Febrile Seizure in Thalassemic Patients
Iranian Journal of Child Neurology,
Vol. 4 No. 1 (2010),
19 July 2010
Febrile seizure is the most common seizure disorder in children. Its pathophysiology is not fully understood yet; however, some risk factors have been cited for it. Iron is one of these influential elements and is involved in the metabolism of some neurotransmitters which are reduced in irondeficiency anemia and also increases the sensitivity of neural cells during a febrile episode. The present study aimed to determine the rate of febrile seizure in thalassemic patients and to compare it with the corresponding rate in the normal population.
Materials & Methods
This descriptive cross-sectional study was conducted on 766 patients with thalassemia major. They were all older than 6 months and were referred to Dastghaib Cooly's Clinic, affiliated to Shiraz University of Medical Sciences, from Oct 2006 to May 2007, and 766 normal and healthy children as the control group. Questionnaires containing demographic data and past history of febrile seizure, age of febrile seizure, number of episodes, hospitalization, and related family history were prepared and filled through interviewing the parents.

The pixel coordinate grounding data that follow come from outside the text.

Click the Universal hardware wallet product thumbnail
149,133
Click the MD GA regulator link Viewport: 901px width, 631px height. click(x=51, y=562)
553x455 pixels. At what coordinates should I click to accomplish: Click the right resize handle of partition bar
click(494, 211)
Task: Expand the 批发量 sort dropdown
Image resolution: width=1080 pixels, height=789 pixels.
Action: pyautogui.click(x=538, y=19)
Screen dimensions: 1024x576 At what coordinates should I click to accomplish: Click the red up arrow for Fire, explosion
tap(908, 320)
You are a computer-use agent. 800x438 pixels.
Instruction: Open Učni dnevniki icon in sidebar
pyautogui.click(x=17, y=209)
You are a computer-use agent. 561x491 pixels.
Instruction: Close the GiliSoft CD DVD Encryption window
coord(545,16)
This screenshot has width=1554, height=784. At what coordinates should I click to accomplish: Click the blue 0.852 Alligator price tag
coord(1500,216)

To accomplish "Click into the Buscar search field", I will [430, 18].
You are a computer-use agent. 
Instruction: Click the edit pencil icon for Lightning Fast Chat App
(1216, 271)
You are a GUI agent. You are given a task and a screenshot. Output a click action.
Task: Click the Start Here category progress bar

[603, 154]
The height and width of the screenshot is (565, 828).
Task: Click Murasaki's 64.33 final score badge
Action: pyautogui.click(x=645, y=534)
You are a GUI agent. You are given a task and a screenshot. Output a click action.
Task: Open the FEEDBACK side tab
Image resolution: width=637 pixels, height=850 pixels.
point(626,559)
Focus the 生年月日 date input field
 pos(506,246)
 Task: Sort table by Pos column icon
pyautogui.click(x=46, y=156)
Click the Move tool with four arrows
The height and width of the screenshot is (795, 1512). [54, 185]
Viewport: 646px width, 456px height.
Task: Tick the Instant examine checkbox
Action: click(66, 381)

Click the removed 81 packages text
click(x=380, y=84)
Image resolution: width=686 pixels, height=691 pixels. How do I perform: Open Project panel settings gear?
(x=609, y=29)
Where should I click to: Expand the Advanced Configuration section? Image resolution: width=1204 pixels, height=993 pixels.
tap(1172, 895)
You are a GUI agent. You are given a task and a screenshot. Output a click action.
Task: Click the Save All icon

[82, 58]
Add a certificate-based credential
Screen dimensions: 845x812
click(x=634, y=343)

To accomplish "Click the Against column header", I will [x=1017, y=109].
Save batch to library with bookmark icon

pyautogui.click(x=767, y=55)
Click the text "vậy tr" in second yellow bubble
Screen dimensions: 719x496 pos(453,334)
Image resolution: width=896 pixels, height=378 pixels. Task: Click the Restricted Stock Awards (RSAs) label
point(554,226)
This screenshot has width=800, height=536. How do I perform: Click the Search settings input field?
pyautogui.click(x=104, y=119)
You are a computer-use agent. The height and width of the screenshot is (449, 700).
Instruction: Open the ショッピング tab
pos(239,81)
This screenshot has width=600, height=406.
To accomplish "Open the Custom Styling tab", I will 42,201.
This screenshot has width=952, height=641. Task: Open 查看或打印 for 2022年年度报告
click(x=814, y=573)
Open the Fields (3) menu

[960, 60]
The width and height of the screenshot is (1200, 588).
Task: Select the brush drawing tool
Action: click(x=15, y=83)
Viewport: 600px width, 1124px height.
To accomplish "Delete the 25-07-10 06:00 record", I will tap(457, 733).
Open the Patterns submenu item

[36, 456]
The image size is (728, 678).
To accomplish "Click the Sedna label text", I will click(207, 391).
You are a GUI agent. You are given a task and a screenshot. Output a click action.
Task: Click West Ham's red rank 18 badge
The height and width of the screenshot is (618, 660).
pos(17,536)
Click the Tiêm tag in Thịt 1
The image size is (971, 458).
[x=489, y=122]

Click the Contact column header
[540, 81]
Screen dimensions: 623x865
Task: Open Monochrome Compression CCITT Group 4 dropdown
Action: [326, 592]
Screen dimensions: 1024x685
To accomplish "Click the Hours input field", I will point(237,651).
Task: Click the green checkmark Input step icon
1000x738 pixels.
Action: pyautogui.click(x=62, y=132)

Febrile seizure was detected in 7 cases of the patient group (0.9%) versus 18 cases (2.3%) of the control group. The frequency of febrile seizure in the controls was 2.5 times more than that in the thalassemia group, which was statistically significant (P < 0.05).
This study showed a lower rate of febrile convulsion in thalassemic patients compared to the control group. Accordingly, it could be suggested that high iron storage is a protective factor against febrile convulsion.